**TASK OBJECTIVE:**
Would you write out the full listing exactly, without any pictures?

**THE DATA:**
··········

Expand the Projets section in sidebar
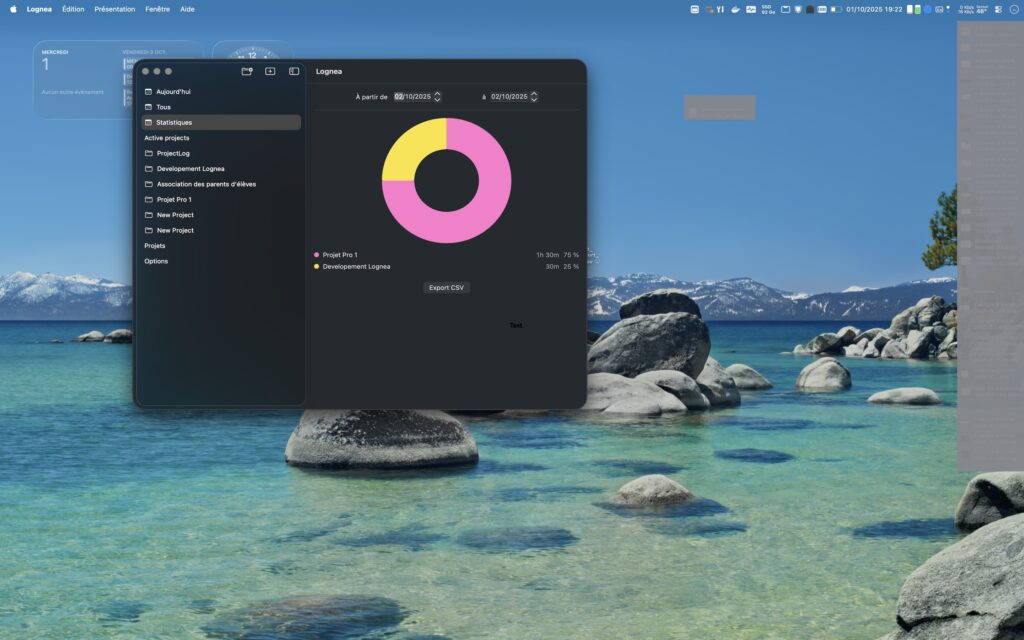1024x640 pixels. [x=155, y=245]
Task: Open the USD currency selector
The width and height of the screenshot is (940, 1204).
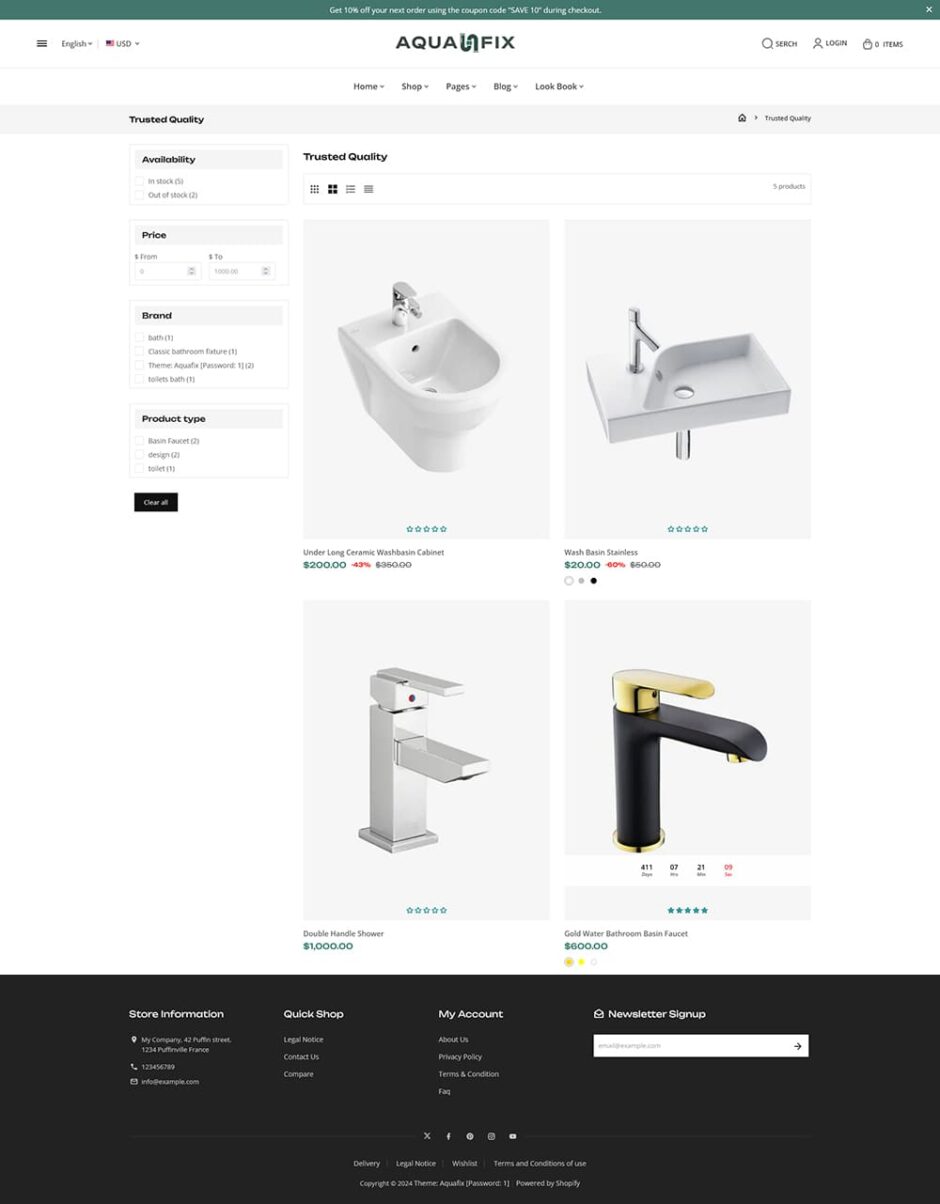Action: 123,44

··········

**REPLY:**
Expand the Projets section in sidebar
1024x640 pixels. [x=155, y=245]
Task: Open the USD currency selector
The width and height of the screenshot is (940, 1204).
Action: 123,44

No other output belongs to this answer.